El caso de Sebastián, un joven de apenas 18 años, refleja una de las problemáticas más complejas y poco atendidas en México: el reclutamiento forzado por parte del crimen organizado.
Su historia, que comenzó con una desaparición tras una supuesta oferta laboral, hoy lo tiene en un centro penitenciario, señalado como presunto integrante de una célula delictiva.
Sebastián fue reportado como desaparecido el 4 de septiembre de 2025 en la nueva central camionera de Tlaquepaque, Jalisco. Había viajado desde Querétaro atraído por una oportunidad de trabajo que resultó ser falsa.
Durante meses, su paradero fue desconocido, mientras su familia iniciaba una intensa búsqueda en un estado ajeno.
Su madre, Beatriz Uscanga, se trasladó desde Veracruz a Jalisco con la esperanza de encontrarlo. En ese proceso, aportó información clave a la Fiscalía, enfrentó obstáculos institucionales y, además, recibió amenazas para abandonar la búsqueda.
Pese a ello, continuó con la exigencia de respuestas hasta que, por motivos de seguridad, se vio obligada a salir del estado.
¿Cuál es la situación actual de Sebastián tras ser localizado?
Meses después, Sebastián fue localizado. Sin embargo, lejos de significar un alivio, su hallazgo marcó el inicio de una nueva etapa para su familia: la de enfrentar un proceso penal en su contra.
Actualmente permanece detenido en un centro penitenciario, acusado de presuntamente formar parte de un grupo criminal. Sin embargo, para su madre, el caso representa una profunda contradicción.
"Él fue víctima, y ¿cómo de víctima pasó ahora a ser un delincuente? El estado me falló cuando no lo buscaron de manera efectiva, cuando había señales de donde había sido su ultima sabana de llamadas tampoco están investigando cómo llegó a esta situación", expresó Beatriz Uscanga, mamá de Sebastián.
Según su testimonio, desde el inicio hubo omisiones por parte de las autoridades, que no activaron mecanismos de búsqueda eficaces pese a que existían indicios claros sobre su posible ubicación.
Además, asegura que no se ha indagado a fondo si Sebastián fue obligado, engañado o amenazado para integrarse a actividades ilícitas.
Este punto es crucial, pues en México el reclutamiento forzado por parte del crimen organizado no está tipificado como delito.
Este vacío legal impide analizar con claridad si la voluntad de personas como Sebastián estuvo viciada por coerción, lo que podría cambiar el enfoque de su situación jurídica.
“Yo para mi hijo exijo que se investigue el reclutamiento forzado y que su caso se analice a fondo. Si el Estado lo hubiera buscado, esto no estaría pasando”, expresó su madre, quien también demanda el respeto a los derechos humanos y una defensa adecuada para su hijo.

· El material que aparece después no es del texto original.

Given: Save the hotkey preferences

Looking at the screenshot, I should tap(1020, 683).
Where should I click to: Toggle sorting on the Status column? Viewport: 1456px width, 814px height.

El caso de Sebastián no es aislado. En un país que supera las cien mil personas desaparecidas, múltiples historias similares han comenzado a salir a la luz, evidenciando cómo jóvenes son captados mediante engaños y terminan involucrados en redes criminales.
La falta de un marco legal específico deja a estas personas en una zona gris: son tratadas como imputadas sin que necesariamente se investigue si previamente fueron víctimas de un delito mayor.
Esta situación no solo complica su defensa, sino que también invisibiliza el fenómeno del reclutamiento forzado.
Para Beatriz, la lucha continúa. No solo busca la libertad de su hijo, sino también que su caso siente un precedente para que otras familias no enfrenten el mismo escenario.